[Entries taken from a collection]
+++
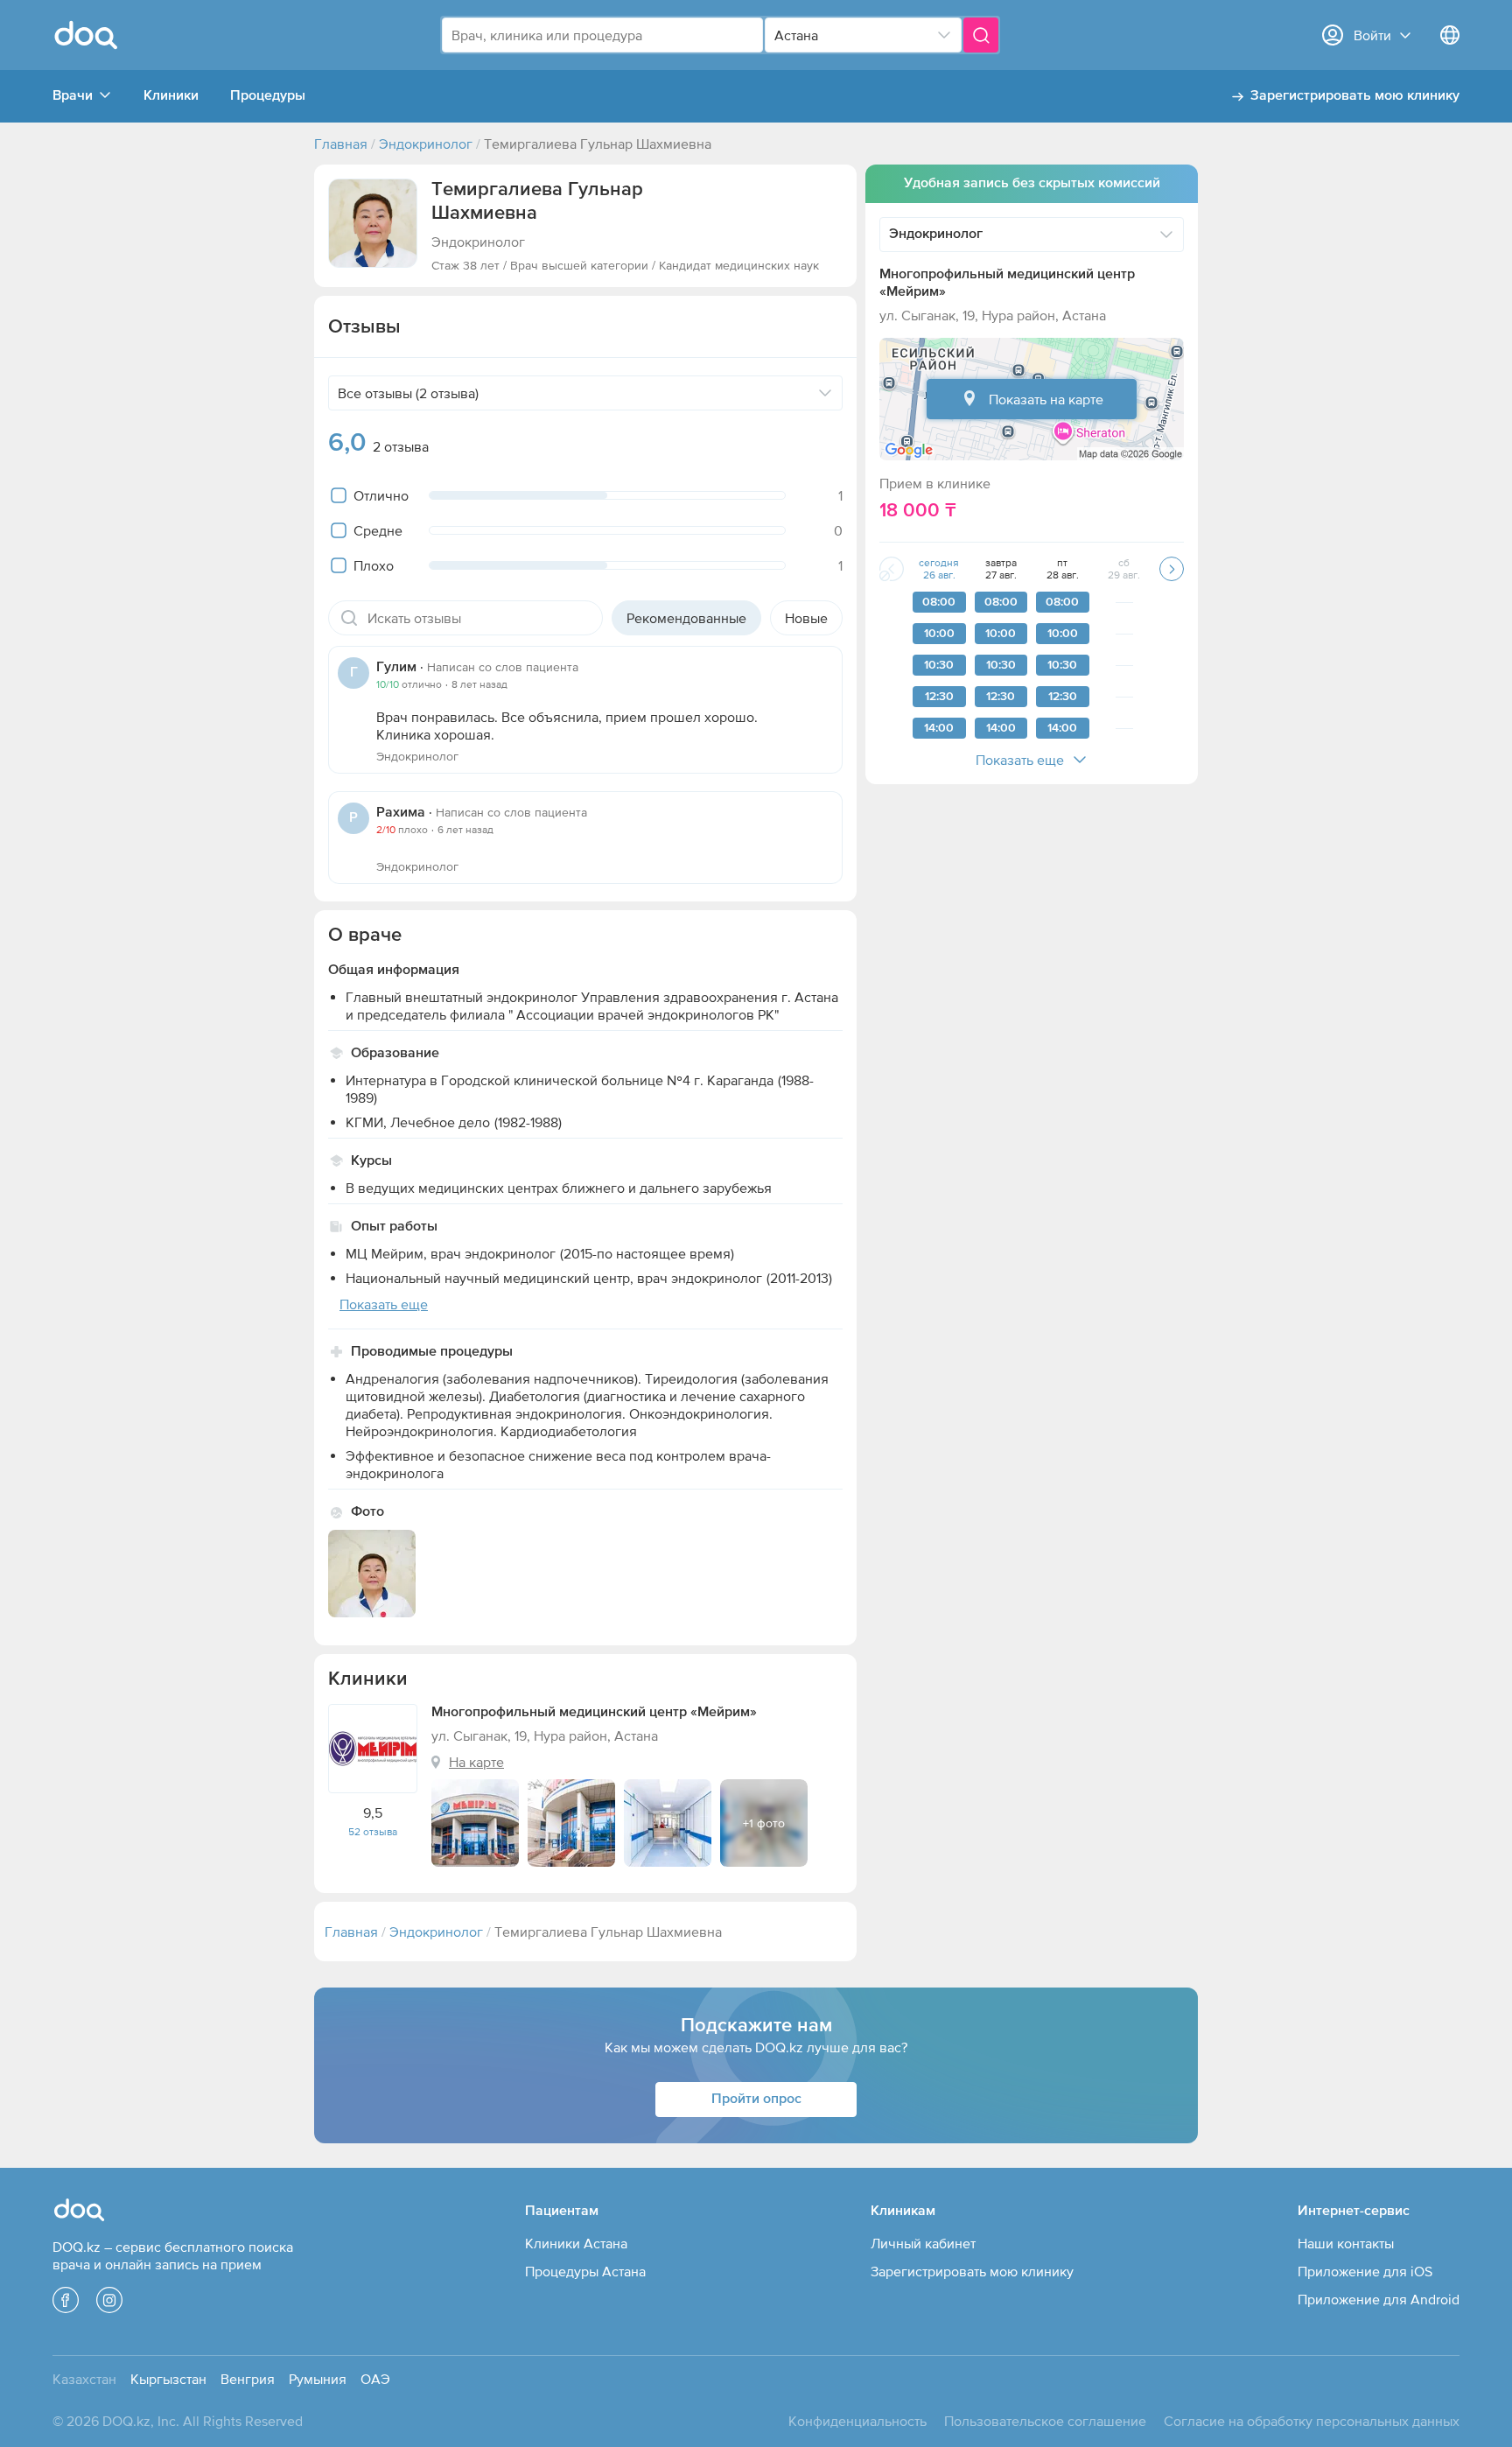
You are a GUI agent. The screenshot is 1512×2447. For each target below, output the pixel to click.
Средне (378, 530)
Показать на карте (1046, 399)
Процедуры (267, 96)
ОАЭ (375, 2379)
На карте (476, 1762)
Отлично (381, 495)
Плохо (374, 565)
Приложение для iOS (1365, 2271)
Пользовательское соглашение (1045, 2421)
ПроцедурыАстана (585, 2271)
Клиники (171, 96)
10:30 (939, 665)
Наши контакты (1346, 2243)
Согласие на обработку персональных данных (1312, 2421)
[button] (372, 223)
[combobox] (602, 35)
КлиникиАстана (576, 2243)
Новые (806, 618)
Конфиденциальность (857, 2421)
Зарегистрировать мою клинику (1355, 96)
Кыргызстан (168, 2379)
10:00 (939, 634)
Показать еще (1020, 760)
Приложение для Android (1379, 2299)
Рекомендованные (686, 618)
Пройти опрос (756, 2100)
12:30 (939, 697)
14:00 (939, 728)
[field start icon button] (349, 617)
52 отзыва (372, 1832)
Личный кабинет (923, 2243)
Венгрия (247, 2379)
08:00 (939, 602)
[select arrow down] (944, 35)
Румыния (317, 2379)
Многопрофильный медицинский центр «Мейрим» (594, 1713)
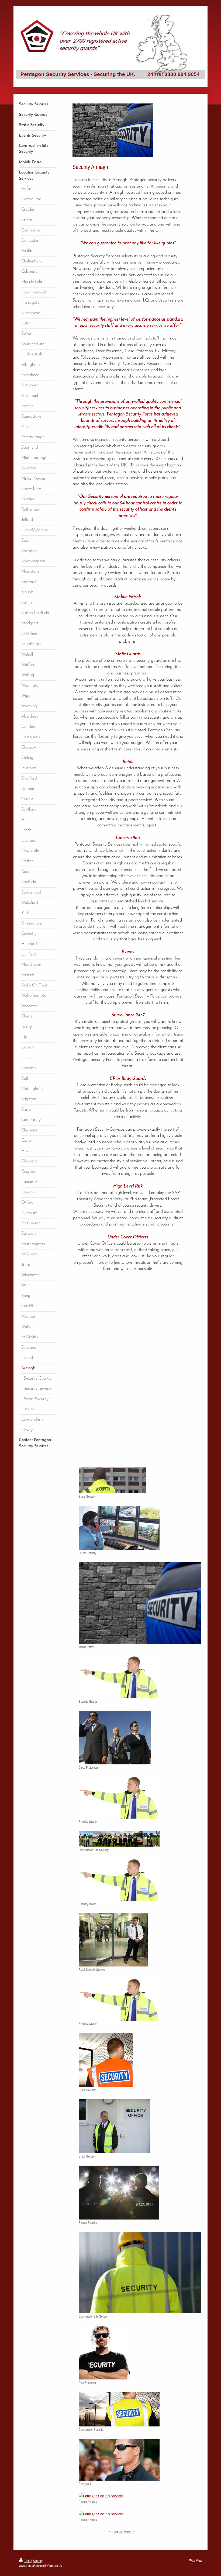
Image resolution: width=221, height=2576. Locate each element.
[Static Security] (112, 1480)
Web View (195, 2560)
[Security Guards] (119, 1677)
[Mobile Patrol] (140, 1603)
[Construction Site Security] (119, 1839)
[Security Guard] (119, 1880)
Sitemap (38, 2561)
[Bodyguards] (119, 2460)
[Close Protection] (115, 1737)
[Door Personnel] (104, 2353)
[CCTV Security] (119, 1528)
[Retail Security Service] (113, 1939)
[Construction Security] (119, 2409)
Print (27, 2561)
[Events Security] (119, 2193)
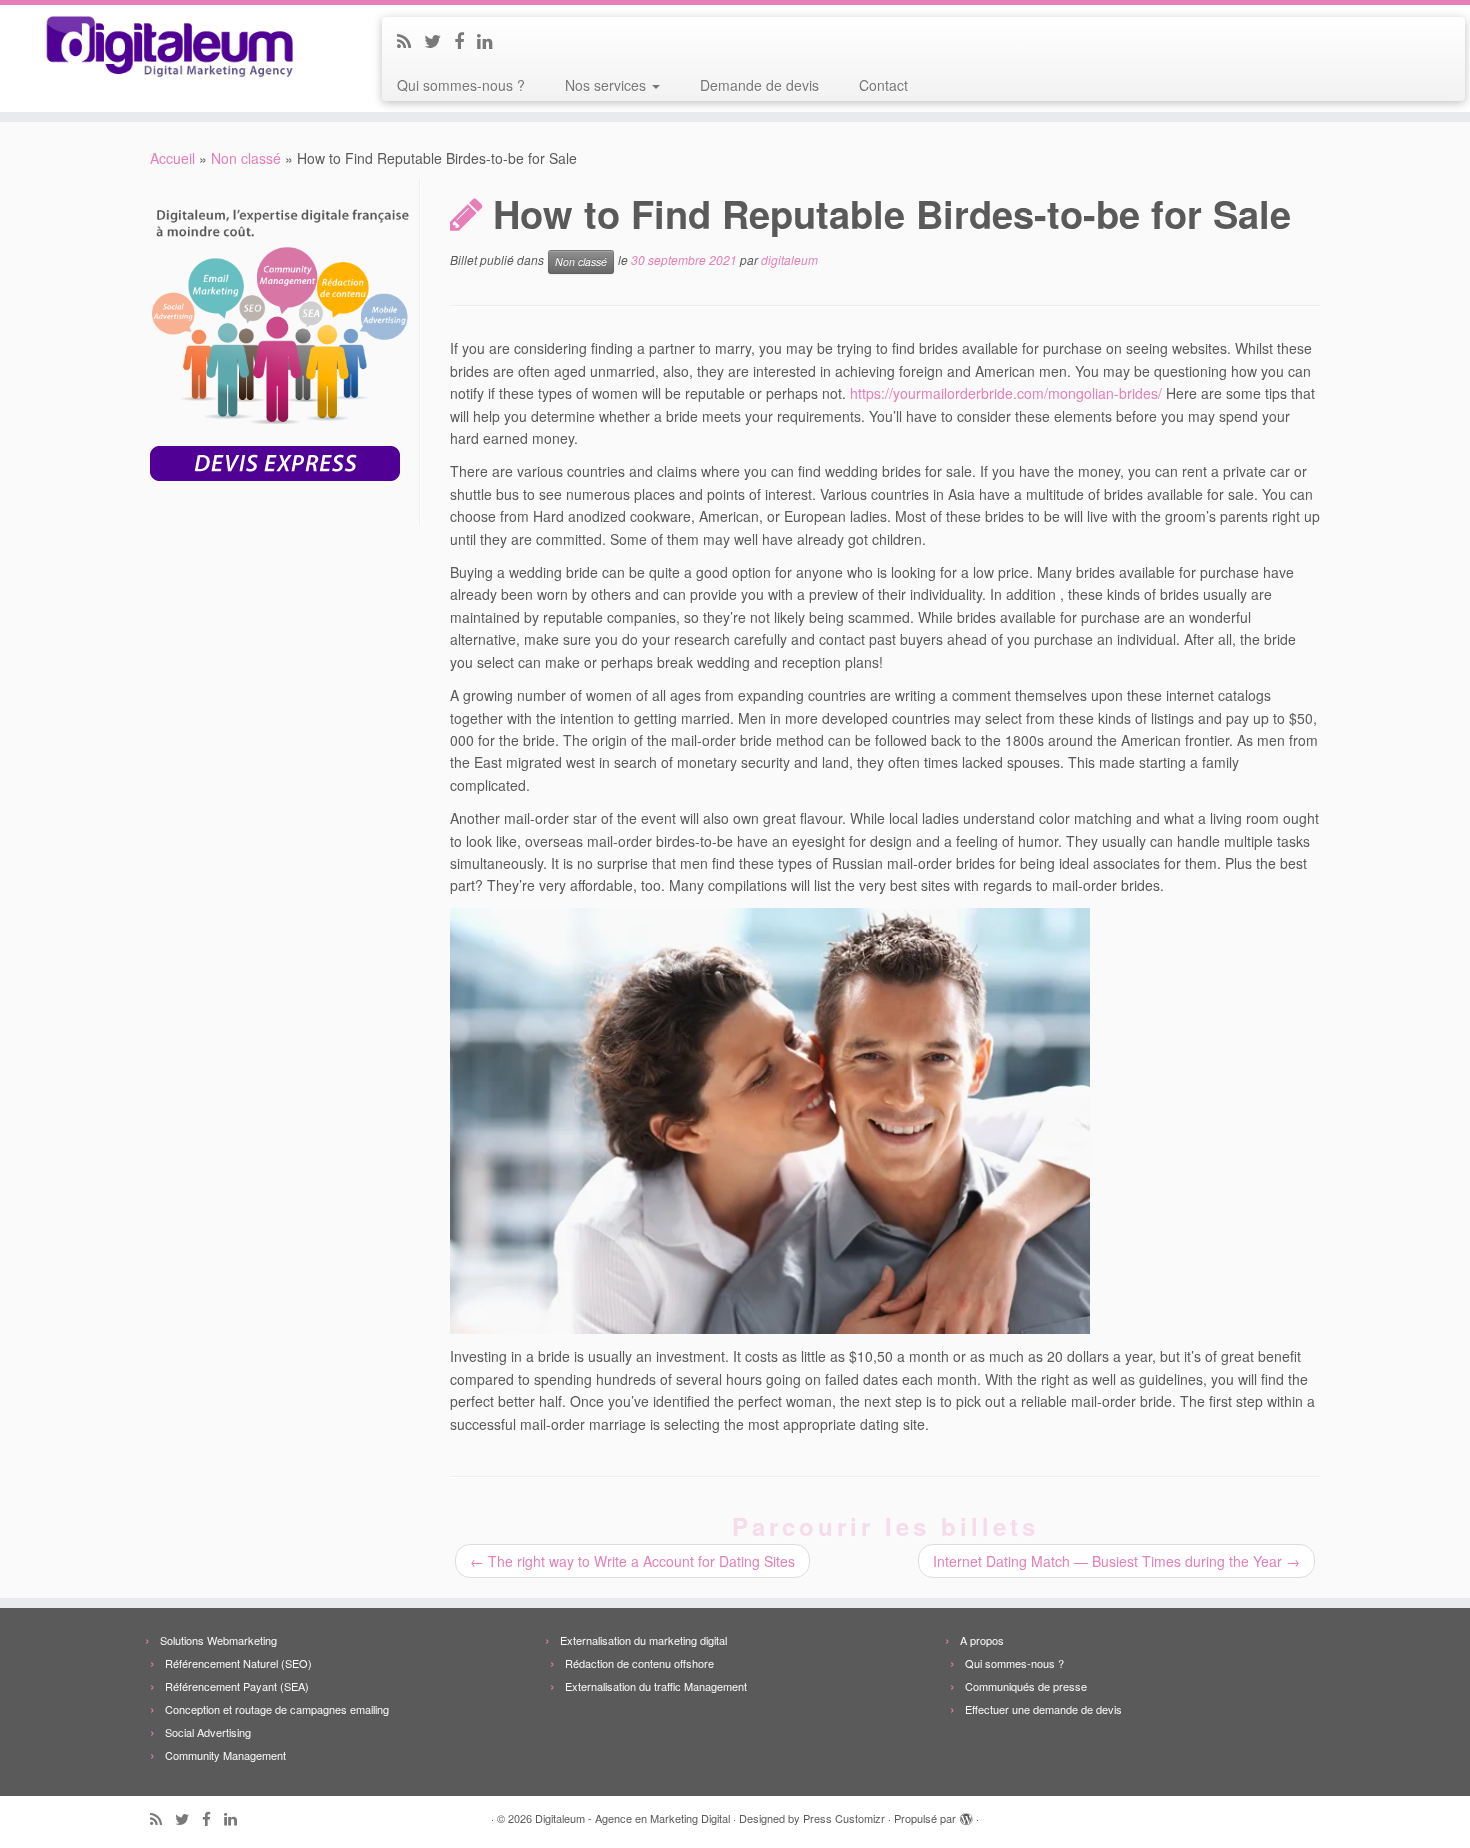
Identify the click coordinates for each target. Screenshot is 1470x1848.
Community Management (225, 1755)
+++
• The task: Return only the lines running from the start of the entries above to the line that contains "КлиникиАстана (576, 2243)", inclusive, and omit every picture.

• Problem solution:
You are a GUI agent. The screenshot is 1512×2447. For each target below, output the pixel to click.
Средне (378, 530)
Показать на карте (1046, 399)
Процедуры (267, 96)
ОАЭ (375, 2379)
На карте (476, 1762)
Отлично (381, 495)
Плохо (374, 565)
Приложение для iOS (1365, 2271)
Пользовательское соглашение (1045, 2421)
ПроцедурыАстана (585, 2271)
Клиники (171, 96)
10:30 (939, 665)
Наши контакты (1346, 2243)
Согласие на обработку персональных данных (1312, 2421)
[button] (372, 223)
[combobox] (602, 35)
КлиникиАстана (576, 2243)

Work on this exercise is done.